Georgia's president asked U.S. Vice President Joe Biden on Thursday for advanced U.S. weaponry, military aid and unarmed observers to monitor a cease-fire along the boundaries of two Moscow-backed breakaway regions, a senior U.S. official said.

Biden made no promises of any U.S. military assistance, the official said, speaking on condition of anonymity. Georgia specifically asked for anti-tank and anti-aircraft weapons, he said.

Russia strongly opposes any rearmament of Georgia and reiterated Thursday in Moscow that it would reduce or halt military cooperation with any country supplying Russian arms to Georgia, an apparent threat to Ukraine.

Biden emphasized to President Mikhail Saakashvili that military force should not be used to retake control of the two breakaway regions at the center of last year's war with Russia, and warned against taking any actions that could provoke a Russian military response, the official said.


But as I've also commented on, we rightly want Georgia to abandon concrete plans to recapture Abkhazia and South Ossetia from Russia.

This doesn't mean Russia's conquest has to be legally recognized. We never recognized the Soviet Union's annexation of the Baltic states and now they are NATO members.

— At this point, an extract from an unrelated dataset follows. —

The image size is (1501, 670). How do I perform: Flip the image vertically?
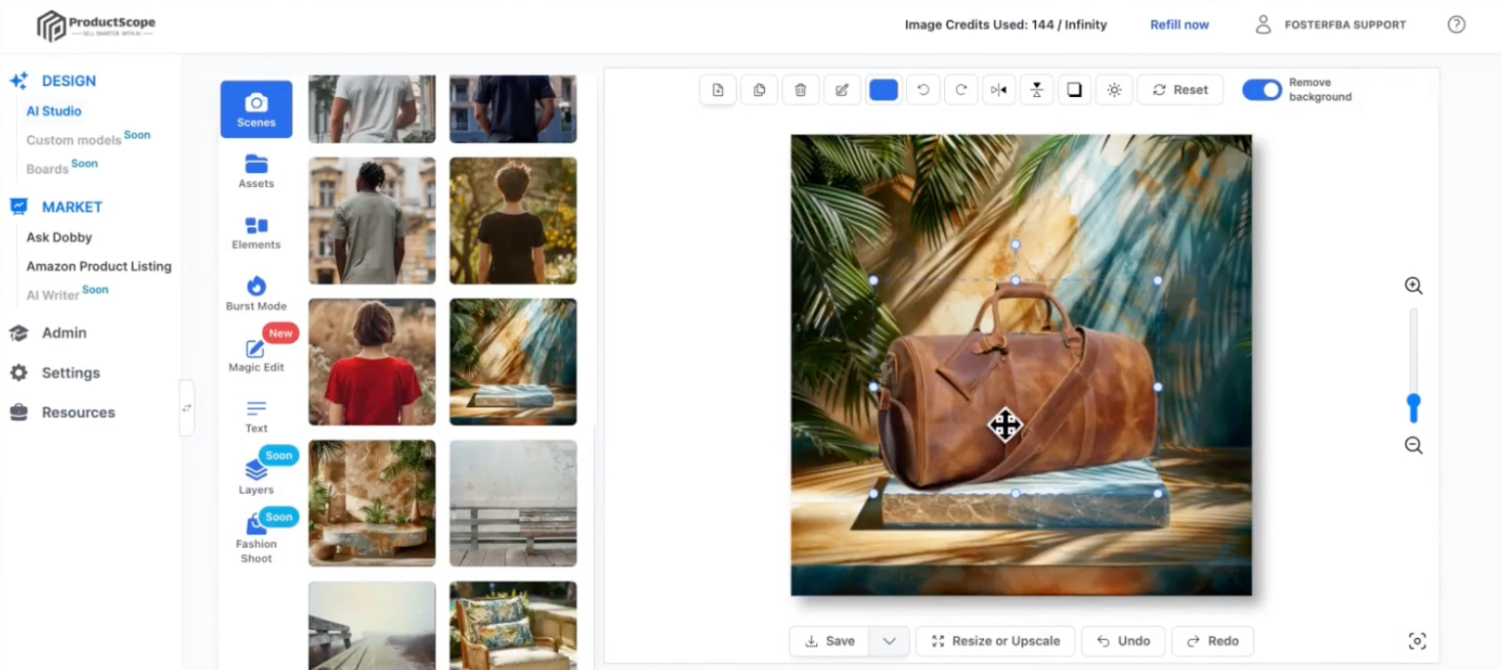1036,90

But we won't let Georgia into NATO just to have them drag us into a war with Russia by attacking Russia to liberate their lost lands.

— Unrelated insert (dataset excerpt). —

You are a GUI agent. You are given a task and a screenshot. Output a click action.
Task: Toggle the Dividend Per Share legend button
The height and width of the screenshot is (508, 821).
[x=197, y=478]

I'm fairly shocked that we haven't supplied Georgia with defensive weapons already, but perhaps we still need to get iron clad Georgian guarantees that they will not use those weapons to try to reverse their August 2008 losses (but remember that those regions were de facto lost long before Russia formalized the loss in August 2008).

If the Georgians are stuck on regaining all their lands with the protection of America, they need to understand the limits of our friendship--and do it fast. Russia likely knows that they have a potential window to attack (one we wish to minimize with our words and deeds) without triggering a bigger war that closes once Georgia is in NATO.